Form team to probe complaints against KTDA, Senate says

KTDA CEO Lerionka Tiampati (right) and Vice Chairman Philip Ngetich during a press conference on October 3, 2019. The Senate Agriculture Committee has recommended that President Uhuru Kenyatta forms a taskforce to look into issues raised by farmers against KTDA. PHOTO | LUCY WANJIRU | NATION MEDIA GROUP

What you need to know:

  • The team should check into alleged misappropriation of farmers’ income.
  • Gaps were also observed in the policy and legal frameworks in the regulation of tea production.
  • Farmers also noted that there was a conflict in roles between the national and county governments.

The Senate Agriculture Committee has recommended that President Uhuru Kenyatta forms a taskforce that will look into issues raised by farmers against the Kenya Tea Development Agency (KTDA).

The team should check into alleged misappropriation of farmers’ income in dubious investments that do not earn profit.

During public hearings by the senate ad hoc committee in six tea growing counties, farmers said there was lack of transparency and unaccountability in KTDA.

The committee observed that tea farmers are faced with numerous challenges in their endeavour to eke out a living from the crop.

FARMERS' CHALLENGES

Challenges cited included low farm gate prices, poor extension services, poor access to credit and low level of farmers’ participation in decision making along various value chains.

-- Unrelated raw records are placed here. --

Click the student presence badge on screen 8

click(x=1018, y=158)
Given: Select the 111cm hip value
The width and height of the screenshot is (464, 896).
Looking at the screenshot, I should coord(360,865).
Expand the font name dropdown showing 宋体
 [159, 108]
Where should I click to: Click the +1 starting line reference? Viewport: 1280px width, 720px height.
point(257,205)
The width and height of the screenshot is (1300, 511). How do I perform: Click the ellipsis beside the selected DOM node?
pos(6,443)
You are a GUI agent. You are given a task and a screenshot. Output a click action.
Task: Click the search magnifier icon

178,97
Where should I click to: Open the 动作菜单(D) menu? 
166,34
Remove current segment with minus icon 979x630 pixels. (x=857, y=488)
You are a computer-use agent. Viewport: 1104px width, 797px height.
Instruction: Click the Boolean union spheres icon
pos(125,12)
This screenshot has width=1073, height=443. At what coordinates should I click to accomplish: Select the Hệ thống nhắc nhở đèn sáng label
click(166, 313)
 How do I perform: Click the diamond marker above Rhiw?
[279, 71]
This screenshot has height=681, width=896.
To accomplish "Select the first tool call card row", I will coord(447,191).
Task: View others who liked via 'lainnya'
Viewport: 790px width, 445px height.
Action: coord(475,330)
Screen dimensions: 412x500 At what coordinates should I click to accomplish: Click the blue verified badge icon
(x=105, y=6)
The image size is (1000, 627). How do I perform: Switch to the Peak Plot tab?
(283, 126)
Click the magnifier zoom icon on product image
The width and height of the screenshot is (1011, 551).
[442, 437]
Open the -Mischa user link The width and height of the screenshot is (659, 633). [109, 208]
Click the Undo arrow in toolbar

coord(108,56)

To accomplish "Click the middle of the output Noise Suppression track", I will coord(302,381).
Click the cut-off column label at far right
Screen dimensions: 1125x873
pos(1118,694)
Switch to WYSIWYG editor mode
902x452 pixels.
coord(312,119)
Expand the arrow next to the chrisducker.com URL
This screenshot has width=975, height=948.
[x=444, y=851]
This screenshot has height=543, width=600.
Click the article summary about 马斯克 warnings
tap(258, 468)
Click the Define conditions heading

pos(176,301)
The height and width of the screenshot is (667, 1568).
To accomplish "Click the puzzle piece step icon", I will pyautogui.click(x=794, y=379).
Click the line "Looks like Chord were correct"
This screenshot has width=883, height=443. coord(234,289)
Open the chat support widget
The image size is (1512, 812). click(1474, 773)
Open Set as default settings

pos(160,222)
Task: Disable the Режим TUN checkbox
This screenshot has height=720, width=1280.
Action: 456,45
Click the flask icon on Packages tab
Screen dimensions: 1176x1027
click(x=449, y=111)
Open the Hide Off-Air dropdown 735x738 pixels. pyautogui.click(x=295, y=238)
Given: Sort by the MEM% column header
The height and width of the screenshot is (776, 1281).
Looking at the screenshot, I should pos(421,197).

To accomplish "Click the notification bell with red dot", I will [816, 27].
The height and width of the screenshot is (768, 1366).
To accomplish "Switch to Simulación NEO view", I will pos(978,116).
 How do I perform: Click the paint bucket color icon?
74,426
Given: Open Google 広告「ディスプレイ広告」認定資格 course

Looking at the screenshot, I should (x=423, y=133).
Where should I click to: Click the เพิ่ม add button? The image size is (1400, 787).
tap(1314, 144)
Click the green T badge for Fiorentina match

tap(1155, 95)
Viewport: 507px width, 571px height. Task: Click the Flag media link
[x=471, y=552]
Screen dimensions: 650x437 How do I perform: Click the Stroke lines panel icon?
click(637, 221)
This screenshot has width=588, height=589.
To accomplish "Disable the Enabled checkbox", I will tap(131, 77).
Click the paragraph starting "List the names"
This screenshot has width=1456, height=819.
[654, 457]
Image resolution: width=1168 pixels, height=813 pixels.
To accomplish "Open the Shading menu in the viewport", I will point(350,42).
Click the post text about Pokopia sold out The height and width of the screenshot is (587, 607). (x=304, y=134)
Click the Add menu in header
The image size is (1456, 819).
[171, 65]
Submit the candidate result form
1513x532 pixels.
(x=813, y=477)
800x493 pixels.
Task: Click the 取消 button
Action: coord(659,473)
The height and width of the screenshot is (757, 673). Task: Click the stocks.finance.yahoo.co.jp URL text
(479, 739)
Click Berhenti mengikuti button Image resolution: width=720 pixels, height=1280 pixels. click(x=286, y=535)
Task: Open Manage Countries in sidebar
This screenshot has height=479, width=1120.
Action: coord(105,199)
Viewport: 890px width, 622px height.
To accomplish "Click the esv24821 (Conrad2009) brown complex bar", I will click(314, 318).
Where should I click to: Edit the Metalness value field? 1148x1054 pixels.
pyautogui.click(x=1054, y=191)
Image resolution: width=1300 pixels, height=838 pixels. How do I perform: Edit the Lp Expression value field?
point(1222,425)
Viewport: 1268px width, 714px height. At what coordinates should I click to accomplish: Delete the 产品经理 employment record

Gaps were also observed in the policy and legal frameworks in the regulation of tea production as well as marketing of the finished products.

In Murang’a, farmers noted that the county government has improved feeder roads in coffee producing area but left out those in tea zones.

They also raised concerns the Tea Board of Kenya and the Tea Research Institute have been reduced into small entities when the Agriculture and Food Authority (AFA) was formed, thus rendering the tea directorate ineffective.

“We recommend that tea be removed from AFA and a board created in its place,” noted the committee report by Embu Senator Njeru Ndwiga.

CONFLICTING ROLES

Farmers also noted that there was a conflict in roles between the national and county governments as well as KTDA in respect to the tea sector and there should be a clear separation.

They also said there is need to review the taxation regime on tea so as to harmonies levies charged by the county and national governments to eliminate double taxation.

Tea farmers also wanted the government to intervene and ban tea hawking that is affecting the quality and quantity of leaves delivered to factories.

The Senate committee asked the government to review licensing regulations for cottage tea factories to ensure applicants have adequate green leaf so that their establishment does not adversely affect the existing factories through hawking of green leaf.

Farmers also told the committee that the leadership of KTDA-affiliated factories is wanting since after management officials are elected, they side-line farmers.

FERTILIZER

They also want affordable fertilizer and an increase in the monthly price per kilogramme of green leaf.

“Every farmer should be paid Sh20 per kilo of green leaf and after six months Sh50 mini bonus as opposed to Sh5,” said a farmer from Embu, adding that at the end of the year, farmers should be paid Sh20, bringing the total payment to Sh120 per kilo.

The Senate committee also noted that the East African Tea Trade Association, which is involved in the buying and selling of black tea at the Mombasa auction, does not represent Kenya’s best interests.

“There needs to be transparency and accountability in tea transactions,” recommended the Senate committee.

They also advised that there be stringent penalties on brokers who collude to fix prices at the tea auction.

TRANSFORM KTDA

Nyeri Senator Ephraim Maina, who has been at forefront fighting for farmers’ issues, also called for the transformation of KTDA and an end to its monopoly as the tea buyer.

Mr Maina said just like the ailing coffee and sugar sectors, tea faces imminent death if quick interventions are not brought in to ensure a reorganisation of KTDA to give priority to ordinary farmers.

The senator said KTDA’s accounts should be checked by the Auditor-General’s office as it deals with public funds.

PUBLIC AUDIT

“It should be subjected to public statutes as it is a farmers’ organisation. Currently it is under corporate law and the Auditor-General does not look into its accounts,” Mr Maina said.

He said voting for the KTDA management should be through one-farmer-one-vote “and anyone who thinks he is too big should establish his own tea processing system”.

Mr Maina said the tea sector is following the same route that coffee took 20 years ago before it died.

“It is the same route that sugarcane took and today it is largely dead,” Mr Maina said and regretted that some farmers are uprooting tea bushes.

The Senator said the government should support agriculture as a priority for economic development.